Miniaturization of high spectral spatial resolution hyperspectral imagers on unmanned aerial systems

Abstract

Traditional airborne environmental monitoring has frequently deployed hyperspectral imaging as a leading tool for characterizing and analyzing a scene’s critical spectrum-based signatures for applications in agriculture genomics and crop health, vegetation and mineral monitoring, and hazardous material detection. As the acceptance of hyperspectral evaluation grows in the airborne community, there has been a dramatic trend in moving the technology from use on midsize aircraft to Unmanned Aerial Systems (UAS). The use of UAS accomplishes a number of goals including the reduction in cost to run multiple seasonal evaluations over smaller but highly valuable land-areas, the ability to use frequent data collections to make rapid decisions on land management, and the improvement of spatial resolution by flying at lower altitudes (<500 ft.).
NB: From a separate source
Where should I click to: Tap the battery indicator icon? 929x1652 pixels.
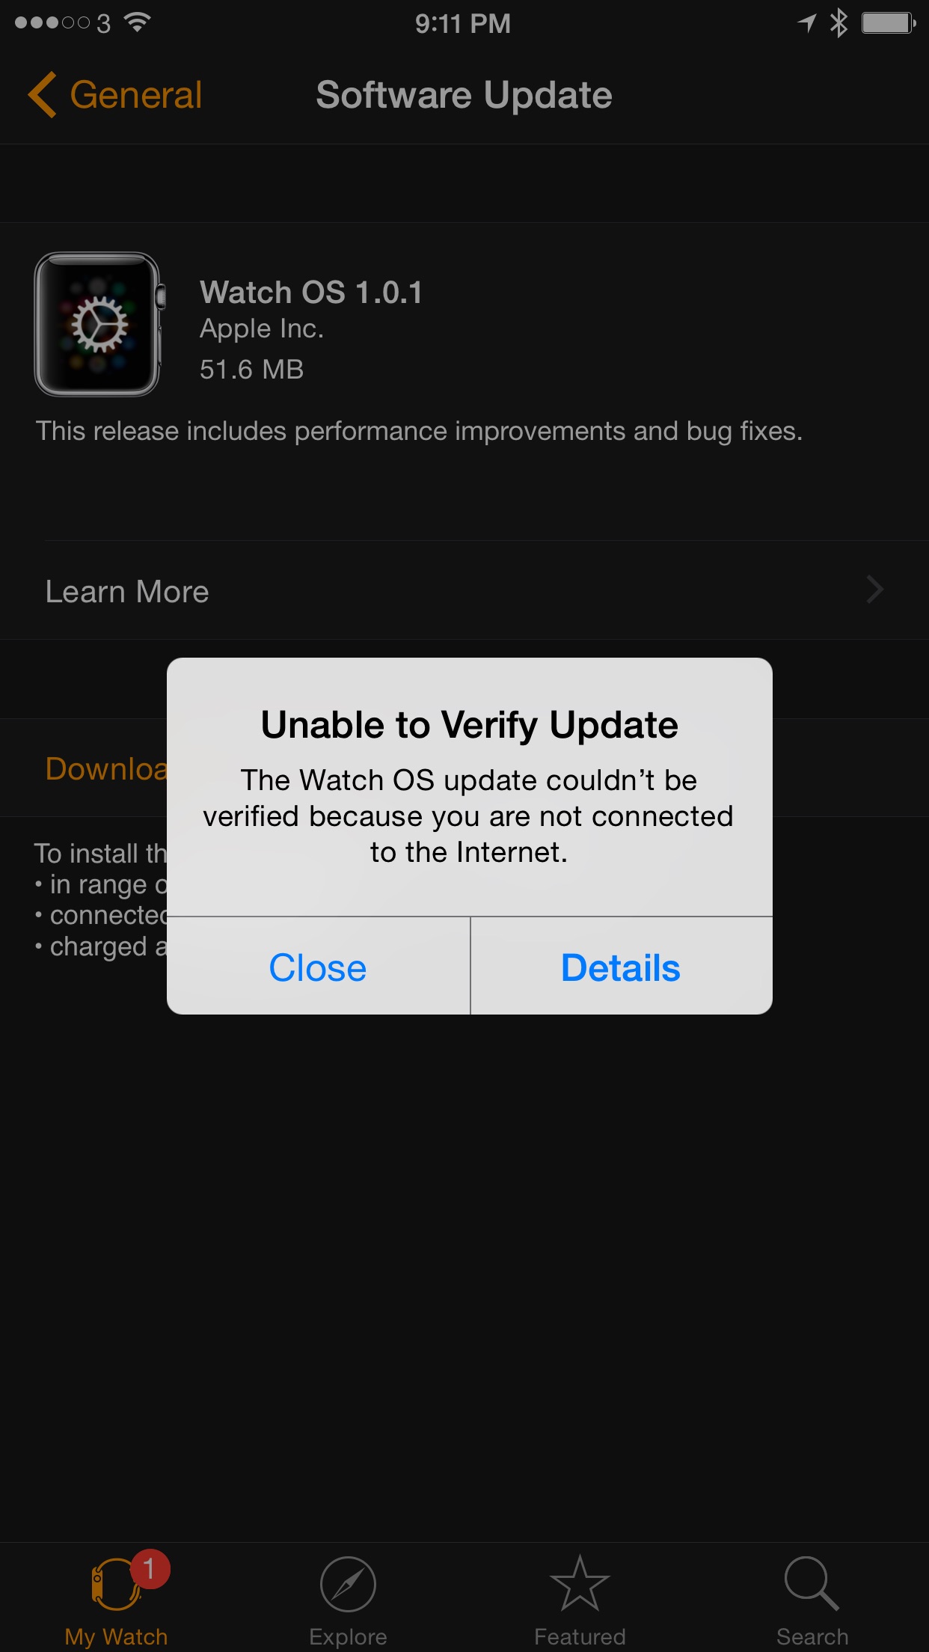[x=889, y=23]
Despite this trend, there are several key parameters affecting the use of traditional hyperspectral instruments in UAS with payloads less than 10 lbs. where size, weight and power (SWAP) are critical to how high and how far a given UAS can fly. Additionally, on many of the light-weight UAS, users are frequently trying to capture data from one or more instruments to augment the hyperspectral data collection, thus reducing the amount of SWAP available to the hyperspectral instrumentation. The following manuscript will provide an analysis on a newly-developed miniaturized hyperspectral imaging platform, the Nano-Hyperspec®, which provides full hyperspectral resolution and traditional hyperspectral capabilities without sacrificing performance to accommodate the decreasing SWAP of smaller and smaller UAS platforms. The analysis will examine the Nano-Hyperspec flown in several UAS airborne environments and the correlation of the systems data with LiDAR and other GIS datasets.